Elle s’entoure d’ingénieurs de la technologie de pointe dans ses
opérations chirurgicales et dans ses performances filmées. Elle se rapproche ainsi
de ses modèles de prédilection: les madones séculaires, les icônes futuristes,
les déesses amérindiennes au regard hiératique, les précolombiennes aux
paupières hypertrophiées jusqu’aux africaines à la poitrine scarifiée:
la beauté divine aux proportions corporelles idéales et aux mensurations
irréelles. Elle révèle ainsi sa propre nature en incarnant une image
parfaitement créée : une composante hybride des visages comme une mosaïque
colorée ou un puzzle aux tonalités harmonieuses et aux combinaisons variables.

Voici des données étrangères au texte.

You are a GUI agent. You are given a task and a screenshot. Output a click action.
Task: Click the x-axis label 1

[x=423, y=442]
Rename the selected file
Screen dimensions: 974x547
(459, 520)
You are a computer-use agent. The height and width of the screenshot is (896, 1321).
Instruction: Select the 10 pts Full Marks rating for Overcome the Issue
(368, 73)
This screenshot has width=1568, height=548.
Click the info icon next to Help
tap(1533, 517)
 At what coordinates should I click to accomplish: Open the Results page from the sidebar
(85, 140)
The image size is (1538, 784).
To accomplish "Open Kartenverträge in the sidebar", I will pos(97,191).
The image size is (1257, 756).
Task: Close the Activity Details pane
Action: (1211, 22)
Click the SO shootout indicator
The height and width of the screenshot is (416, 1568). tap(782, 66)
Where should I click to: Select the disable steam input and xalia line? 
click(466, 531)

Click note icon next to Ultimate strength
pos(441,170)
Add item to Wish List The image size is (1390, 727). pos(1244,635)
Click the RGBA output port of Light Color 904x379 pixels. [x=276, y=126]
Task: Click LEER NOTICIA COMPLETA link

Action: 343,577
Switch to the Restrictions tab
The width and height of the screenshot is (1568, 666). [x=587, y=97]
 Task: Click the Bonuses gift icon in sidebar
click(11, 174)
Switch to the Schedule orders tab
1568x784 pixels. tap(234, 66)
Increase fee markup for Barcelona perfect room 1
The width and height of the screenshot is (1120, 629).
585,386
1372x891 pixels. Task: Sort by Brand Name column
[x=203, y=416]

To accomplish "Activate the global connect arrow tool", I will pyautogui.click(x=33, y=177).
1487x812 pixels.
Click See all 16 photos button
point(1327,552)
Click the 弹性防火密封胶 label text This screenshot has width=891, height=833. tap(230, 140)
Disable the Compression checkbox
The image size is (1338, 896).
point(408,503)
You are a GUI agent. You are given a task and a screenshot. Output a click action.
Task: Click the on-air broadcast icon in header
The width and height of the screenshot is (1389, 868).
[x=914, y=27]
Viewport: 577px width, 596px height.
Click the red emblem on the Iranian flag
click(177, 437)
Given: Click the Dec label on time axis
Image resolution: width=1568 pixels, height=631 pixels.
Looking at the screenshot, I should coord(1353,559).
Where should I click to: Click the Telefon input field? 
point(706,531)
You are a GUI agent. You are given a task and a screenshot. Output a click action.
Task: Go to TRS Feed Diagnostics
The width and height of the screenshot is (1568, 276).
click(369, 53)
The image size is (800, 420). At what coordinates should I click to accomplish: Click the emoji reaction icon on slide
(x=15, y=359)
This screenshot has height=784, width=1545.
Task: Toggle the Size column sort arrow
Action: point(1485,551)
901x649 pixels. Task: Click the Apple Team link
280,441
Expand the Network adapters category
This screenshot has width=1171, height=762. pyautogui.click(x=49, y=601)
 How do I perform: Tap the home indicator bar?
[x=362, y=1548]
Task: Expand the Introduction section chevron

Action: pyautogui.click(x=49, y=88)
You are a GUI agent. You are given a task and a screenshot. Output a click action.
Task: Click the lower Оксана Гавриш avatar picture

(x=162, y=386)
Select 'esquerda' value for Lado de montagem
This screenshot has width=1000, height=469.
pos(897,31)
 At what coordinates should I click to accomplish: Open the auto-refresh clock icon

Alors l’intrigant des ténèbres,
l’inconnu inquiétant sont-ils des conditions sinequanone à l’onirisme envoûtant,
au développement du fantastique ou à l’éclosion du merveilleux ? Tous ces
« projections individuelles » et ces « arrogances foudroyantes »
de la création convoquées, accouchées, révélées par les artistes sont-elles
comme un moteur de l’utopie : la source féconde et intarissable de la
liberté ou l’organe fumant et palpitant d’un au-dedans communicatif? ...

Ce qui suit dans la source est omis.